With the elevation of Justice Rodil V. Zalameda, former chair of the 17th Division of the Court of Appeals, President Duterte’s appointees now constitute a clear majority (eight of the 15 members) of the Supreme Court. And as I pointed out in this space on 7/21/19, he will be able to name three more before the end of this year, with the retirement of Justices Francis H. Jardeleza (on Sept 26), Lucas P. Bersamin (Oct 18) and Antonio T. Carpio (Oct. 26), thus giving his appointees a supermajority of 11, with a bonus of naming a new CJ to replace Bersamin.
Some critics fear a subservient Court. They say that the President will control all three branches of government and the vaunted system of checks and balances would be rendered inutile.
In fact, even without such supermajority, they add, the President already enjoyed favorable rulings in such “foreboding” cases as the burial of the late President Ferdinand Marcos in the Libingan ng mga Bayani and the quo warranto ouster of CJ Maria Lourdes P. A. Sereno.
This fear was aggravated when former president and former speaker Gloria Macapagal Arroyo, during an appreciation dinner held in her honor on July 9 by her former colleagues in the House of Representatives, credited to the President her acquittal by the high court, penned no less by the current CJ Lucas P. Bersamin when he was still an associate justice.
Exclaimed the former president: “Most of all, I thank you (referring to Mr. Duterte who attended the dinner) that when you became President, you provided the atmosphere in which the Court had the freedom to acquit me of the trumped-up charges of my successor and your predecessor, so that the Court voted 11-4 in my favor, including half of those who were appointed by my successor.”
Immediately denying the innuendo, the Court’s chief public information officer Brian Keith Hosaka assured the public “that the Supreme Court has and will always act independently and free from the influence of the other branches of government…”
I cannot speak for the present or future Courts, but I dare say that in the past—except during the martial law regime of Ferdinand Marcos—it has, more often than not, spoken and acted independently.
President Corazon Aquino appointed all the justices when she ascended to power via a revolutionary government. Yet, the Court remained independent as it struck down some of her acts and edicts.
Even President Arroyo, during her nine and a half-year incumbency that is second in length only to Marcos’ 21, named a majority and eventually the totality of the high court’s membership. But she did not control the Court.

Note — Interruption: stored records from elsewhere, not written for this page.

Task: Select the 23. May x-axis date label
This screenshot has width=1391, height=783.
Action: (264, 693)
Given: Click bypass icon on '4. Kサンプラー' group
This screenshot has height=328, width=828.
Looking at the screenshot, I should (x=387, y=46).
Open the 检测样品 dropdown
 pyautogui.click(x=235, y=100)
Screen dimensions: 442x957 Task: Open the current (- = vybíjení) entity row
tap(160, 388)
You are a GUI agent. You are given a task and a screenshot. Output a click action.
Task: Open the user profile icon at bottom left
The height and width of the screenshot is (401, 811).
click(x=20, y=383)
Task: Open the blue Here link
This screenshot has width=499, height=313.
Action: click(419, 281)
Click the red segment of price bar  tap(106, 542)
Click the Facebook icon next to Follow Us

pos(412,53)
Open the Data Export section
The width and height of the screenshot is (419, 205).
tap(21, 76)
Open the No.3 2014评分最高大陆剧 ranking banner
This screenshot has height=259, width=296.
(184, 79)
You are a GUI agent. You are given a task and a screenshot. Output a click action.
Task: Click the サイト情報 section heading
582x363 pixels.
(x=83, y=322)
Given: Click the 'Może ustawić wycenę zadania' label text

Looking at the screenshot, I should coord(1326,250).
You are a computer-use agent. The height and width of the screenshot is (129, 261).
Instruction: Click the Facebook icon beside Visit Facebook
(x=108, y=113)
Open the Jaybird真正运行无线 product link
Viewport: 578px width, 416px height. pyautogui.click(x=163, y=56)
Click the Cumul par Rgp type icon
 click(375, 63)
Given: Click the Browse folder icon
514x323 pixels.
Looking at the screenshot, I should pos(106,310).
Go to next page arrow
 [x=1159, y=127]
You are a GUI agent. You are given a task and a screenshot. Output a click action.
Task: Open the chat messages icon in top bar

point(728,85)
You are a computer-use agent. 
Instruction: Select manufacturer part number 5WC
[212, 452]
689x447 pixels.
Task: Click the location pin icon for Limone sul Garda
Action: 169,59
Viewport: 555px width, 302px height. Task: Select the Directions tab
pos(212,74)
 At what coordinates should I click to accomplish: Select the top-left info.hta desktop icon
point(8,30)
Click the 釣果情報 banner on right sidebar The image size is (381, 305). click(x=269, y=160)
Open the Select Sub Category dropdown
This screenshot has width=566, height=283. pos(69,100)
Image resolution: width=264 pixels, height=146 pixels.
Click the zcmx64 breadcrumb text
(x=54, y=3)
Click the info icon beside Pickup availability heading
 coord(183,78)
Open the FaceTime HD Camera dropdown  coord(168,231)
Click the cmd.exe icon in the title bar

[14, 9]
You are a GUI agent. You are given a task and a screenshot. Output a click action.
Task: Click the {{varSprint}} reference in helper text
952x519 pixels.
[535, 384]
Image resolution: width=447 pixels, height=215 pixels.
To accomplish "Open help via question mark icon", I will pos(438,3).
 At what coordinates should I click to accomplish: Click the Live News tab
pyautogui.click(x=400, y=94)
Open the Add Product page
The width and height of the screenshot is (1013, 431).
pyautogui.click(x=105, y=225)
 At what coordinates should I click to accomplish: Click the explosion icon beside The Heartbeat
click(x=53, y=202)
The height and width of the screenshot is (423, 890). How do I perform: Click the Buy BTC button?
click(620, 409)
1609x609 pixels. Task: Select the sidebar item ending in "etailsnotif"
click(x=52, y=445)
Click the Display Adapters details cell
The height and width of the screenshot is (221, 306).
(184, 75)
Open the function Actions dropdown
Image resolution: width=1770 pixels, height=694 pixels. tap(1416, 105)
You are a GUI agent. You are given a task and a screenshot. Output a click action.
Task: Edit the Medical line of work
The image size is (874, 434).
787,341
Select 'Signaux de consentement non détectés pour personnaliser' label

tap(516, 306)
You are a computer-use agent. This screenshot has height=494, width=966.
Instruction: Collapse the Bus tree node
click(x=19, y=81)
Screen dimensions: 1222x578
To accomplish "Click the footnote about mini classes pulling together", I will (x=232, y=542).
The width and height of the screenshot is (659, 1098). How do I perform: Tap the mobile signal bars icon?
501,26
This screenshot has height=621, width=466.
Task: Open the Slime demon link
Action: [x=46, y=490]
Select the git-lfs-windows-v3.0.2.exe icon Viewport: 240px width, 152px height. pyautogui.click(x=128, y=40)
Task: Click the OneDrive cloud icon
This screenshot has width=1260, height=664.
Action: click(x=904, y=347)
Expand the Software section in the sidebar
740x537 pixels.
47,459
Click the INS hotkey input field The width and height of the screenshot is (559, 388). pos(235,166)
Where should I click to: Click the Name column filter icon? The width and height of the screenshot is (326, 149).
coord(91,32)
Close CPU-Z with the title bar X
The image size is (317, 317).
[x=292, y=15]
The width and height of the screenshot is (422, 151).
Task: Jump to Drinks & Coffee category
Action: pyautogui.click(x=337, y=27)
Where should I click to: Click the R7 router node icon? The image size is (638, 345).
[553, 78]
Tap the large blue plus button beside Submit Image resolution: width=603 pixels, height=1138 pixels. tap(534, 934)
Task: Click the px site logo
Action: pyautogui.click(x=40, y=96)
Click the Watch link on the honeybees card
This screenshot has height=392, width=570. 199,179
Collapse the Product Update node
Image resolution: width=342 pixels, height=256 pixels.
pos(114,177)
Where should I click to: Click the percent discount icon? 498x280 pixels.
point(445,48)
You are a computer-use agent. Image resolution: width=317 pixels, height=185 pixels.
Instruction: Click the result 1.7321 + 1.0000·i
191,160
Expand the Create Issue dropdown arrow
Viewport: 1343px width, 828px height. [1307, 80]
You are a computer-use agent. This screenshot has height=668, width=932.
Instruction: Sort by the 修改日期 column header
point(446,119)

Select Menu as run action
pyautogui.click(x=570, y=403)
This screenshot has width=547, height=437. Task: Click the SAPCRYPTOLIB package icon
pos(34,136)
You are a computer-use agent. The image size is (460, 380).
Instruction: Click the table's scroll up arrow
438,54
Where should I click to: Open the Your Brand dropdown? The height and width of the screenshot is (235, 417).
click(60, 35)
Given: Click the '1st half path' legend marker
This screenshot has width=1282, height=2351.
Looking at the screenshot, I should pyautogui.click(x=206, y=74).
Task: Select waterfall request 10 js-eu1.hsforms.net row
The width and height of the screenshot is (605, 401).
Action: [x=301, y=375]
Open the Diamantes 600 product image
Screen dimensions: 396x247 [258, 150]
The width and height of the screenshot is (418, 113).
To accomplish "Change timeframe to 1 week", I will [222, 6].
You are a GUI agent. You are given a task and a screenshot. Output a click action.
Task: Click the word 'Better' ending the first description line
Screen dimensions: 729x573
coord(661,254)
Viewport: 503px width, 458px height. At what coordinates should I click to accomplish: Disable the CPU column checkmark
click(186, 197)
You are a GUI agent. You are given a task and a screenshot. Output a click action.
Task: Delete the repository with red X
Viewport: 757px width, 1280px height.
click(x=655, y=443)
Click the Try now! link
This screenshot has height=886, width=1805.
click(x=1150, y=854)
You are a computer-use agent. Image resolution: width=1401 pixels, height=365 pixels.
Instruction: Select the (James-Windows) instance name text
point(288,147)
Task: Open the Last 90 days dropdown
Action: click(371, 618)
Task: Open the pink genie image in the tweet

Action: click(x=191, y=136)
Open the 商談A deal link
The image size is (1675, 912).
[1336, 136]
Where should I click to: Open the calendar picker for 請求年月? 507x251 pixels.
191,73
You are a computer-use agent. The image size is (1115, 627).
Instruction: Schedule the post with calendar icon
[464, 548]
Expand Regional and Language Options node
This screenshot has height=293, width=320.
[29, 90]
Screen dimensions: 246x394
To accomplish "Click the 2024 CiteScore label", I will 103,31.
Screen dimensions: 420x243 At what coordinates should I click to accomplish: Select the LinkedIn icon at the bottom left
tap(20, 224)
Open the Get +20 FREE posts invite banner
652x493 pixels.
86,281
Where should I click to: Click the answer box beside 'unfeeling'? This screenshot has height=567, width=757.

Modesty aside, I owe her my appointment as chief justice, yet the Panganiban Court, though dominated by her appointees, promulgated several major decisions against her wishes: Senate v. Ermita (April 20, 2006) unanimously invalidated her claimed executive privilege; Bayan v. Ermita (April 25, 2006) unanimously voided her “calibrated preemptive response” policy; David v. GMA (May 3, 2006) reversed, by a vote of 11-3, her emergency powers; and Lambino v. Comelec (Oct. 25, 2006) junked, 8-7, the people’s initiative to install the parliamentary system here.
Despite these, my personal relations with her remained cordial and friendly. Even after I had retired, she invited me occasionally, through then Foreign Secretary Alberto G. Romulo, to the Palace for consultation on vital state matters.
My point is that the Court, despite being composed of the appointees of an incumbent president, could still be independent when the facts and circumstances require it. The President and the Court could disagree without being disagreeable.
Indeed, critics should not condemn the Court simply because the majority or totality of its members owes their appointments to the incumbent president. The justices are fully aware that their decisions and votes are recorded eternally in books and other repositories from where the public, including their heirs and descendants, continuously review and rate their performance all the time.
The justices know what our people expect from them, namely, fealty to the constitutional mandate of “proven competence, integrity, probity and independence,” with emphasis on “independence.”